This is by far the most frequent question I get asked by my journalist colleagues. And I think it stems from a view formed when bloggers first hit mainstream media consciousness in the run-up to the 2004 Presidential election with episodes like 'Rathergate', growing popularity of sharply opinionated political blogs like 'Little Green Footballs' and the 'credentialing' of bloggers for that year's party conventions. This was a time when blogging somehow became a byword for armchair bigotry and thus anathema to those journalists striving for informed neutrality.
My own view is that there are as many different types of blogging as there are uses of any other form of publishing. When confronted by colleagues who say they can't do 'real' blogging because of rules on neutrality I simply ask them to define what is mean by 'real'. The reality is that even the longest-serving bloggers can't agree on what constitutes the essence of blogging (I've certainly never found a convincing definition). And now that mainstream media is adding links and comments to stories -- two features previously deemed quintessential to blogging -- the distinctions are getting ever fuzzier.
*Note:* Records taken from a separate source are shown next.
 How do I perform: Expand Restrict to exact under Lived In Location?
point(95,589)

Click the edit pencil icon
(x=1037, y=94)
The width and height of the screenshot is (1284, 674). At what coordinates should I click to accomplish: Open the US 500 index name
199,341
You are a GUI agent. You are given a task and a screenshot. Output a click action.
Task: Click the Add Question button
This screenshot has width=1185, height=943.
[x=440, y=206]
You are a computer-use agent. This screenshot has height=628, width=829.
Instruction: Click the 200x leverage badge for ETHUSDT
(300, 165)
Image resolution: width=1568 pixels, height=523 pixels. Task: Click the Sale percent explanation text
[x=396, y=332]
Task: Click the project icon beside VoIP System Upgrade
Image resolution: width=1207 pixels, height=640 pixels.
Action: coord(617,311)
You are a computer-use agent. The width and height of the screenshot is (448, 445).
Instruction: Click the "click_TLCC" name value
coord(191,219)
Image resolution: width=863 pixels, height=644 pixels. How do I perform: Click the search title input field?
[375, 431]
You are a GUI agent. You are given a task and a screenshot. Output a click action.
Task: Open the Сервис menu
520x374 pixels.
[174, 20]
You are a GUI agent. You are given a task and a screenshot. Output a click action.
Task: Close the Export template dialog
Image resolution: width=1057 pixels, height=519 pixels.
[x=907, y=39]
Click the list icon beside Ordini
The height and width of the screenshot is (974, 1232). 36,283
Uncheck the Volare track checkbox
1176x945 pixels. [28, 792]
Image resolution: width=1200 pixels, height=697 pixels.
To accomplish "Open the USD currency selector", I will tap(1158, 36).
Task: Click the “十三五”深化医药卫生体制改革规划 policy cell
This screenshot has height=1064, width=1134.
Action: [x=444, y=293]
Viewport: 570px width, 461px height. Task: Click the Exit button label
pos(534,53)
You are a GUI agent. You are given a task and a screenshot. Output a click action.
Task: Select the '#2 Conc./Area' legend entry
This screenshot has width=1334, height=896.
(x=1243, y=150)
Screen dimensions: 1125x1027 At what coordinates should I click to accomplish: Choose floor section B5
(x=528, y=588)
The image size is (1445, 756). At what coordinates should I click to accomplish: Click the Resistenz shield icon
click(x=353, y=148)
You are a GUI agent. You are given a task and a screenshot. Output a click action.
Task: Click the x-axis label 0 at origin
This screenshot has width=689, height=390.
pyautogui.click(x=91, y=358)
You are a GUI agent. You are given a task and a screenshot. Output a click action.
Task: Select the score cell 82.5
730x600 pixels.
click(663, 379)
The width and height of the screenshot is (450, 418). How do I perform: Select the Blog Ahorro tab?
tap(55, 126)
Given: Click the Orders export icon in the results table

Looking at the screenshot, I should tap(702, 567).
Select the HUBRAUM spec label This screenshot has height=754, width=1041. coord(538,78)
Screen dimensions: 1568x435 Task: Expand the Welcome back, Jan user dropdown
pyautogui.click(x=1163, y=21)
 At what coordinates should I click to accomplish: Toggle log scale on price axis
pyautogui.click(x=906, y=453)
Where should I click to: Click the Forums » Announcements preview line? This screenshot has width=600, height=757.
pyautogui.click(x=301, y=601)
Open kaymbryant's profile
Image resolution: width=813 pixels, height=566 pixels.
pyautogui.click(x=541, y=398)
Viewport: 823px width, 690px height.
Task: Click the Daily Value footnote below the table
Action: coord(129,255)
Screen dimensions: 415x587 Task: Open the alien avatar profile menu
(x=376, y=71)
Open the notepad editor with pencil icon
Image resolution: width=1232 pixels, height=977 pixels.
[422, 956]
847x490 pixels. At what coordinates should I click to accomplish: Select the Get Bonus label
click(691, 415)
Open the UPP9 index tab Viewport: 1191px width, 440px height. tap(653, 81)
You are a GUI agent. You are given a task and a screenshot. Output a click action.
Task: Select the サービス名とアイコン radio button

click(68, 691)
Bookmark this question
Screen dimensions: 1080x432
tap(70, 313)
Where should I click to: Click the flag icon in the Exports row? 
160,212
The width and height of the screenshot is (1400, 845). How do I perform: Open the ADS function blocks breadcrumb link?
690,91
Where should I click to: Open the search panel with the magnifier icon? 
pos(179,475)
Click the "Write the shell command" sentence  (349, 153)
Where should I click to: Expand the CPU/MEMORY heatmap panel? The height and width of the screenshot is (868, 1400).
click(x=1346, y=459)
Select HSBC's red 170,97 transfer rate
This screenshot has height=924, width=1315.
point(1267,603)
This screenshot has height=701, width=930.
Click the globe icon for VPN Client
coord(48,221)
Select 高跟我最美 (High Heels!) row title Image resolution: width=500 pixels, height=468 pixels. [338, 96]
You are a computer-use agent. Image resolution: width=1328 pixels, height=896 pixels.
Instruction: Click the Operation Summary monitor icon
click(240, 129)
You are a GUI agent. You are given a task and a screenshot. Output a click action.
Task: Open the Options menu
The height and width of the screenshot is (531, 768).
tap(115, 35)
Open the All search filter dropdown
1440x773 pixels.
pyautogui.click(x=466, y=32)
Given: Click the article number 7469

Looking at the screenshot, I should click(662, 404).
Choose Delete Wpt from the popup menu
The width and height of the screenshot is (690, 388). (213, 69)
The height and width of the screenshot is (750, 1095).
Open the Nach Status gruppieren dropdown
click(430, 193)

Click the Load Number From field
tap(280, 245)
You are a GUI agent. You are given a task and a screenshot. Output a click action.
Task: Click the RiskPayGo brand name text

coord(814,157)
If you look at the Wikipedia History of Blogging Timeline (kicked off by Berkman's Lokman Tsui) you'll see that the earliest reference is to Brian E Redman's mod.ber -- a kind of group blog in which a number of people added summaries of interesting things happening elsewhere on the Net. Tim Berners-Lee had a 'What's New' page as far back as 1992 in which he linked to new pages appearing on the Net. It wasn't until later that blogging in the form of online diaries hit the Net. In other words, blogging started as a filter of the best of the web. Surprisingly, not a lot of people know that.
But that's ancient history in blogging terms. What of now? I think the easiest way of dealing with the 'bigot's license' argument is to refer to the Technorati Top 10 and look at what these blogging sites actually contain. This is a bit simplistic but just ask yourself a couple of questions when you go through the sites: 1) How much of the content is really Opinion -- telling you what is good and bad and telling you what will happen next -- and how much is plain information? 2) How much of the content is original in that it is based largely on authors' research, insights and analysis, and how much is largely derivative of material found elsewhere on the Web and thus represents 'aggregation'?
These are the world's most popular blogs. They are heavily skewed towards technology and it might have been better to have looked at the top 100. However, the results are quite interesting. Only the two politics blogs major on 'opinion' and even then Huffington is adding more and more straight politics news to its service. And more than half feature some aspect of 'filtering the Web'.
Most of the best-read blogs are more like Tim Berners-Lee's 'What's New' than Little Green Footballs. Although that's just my opinion.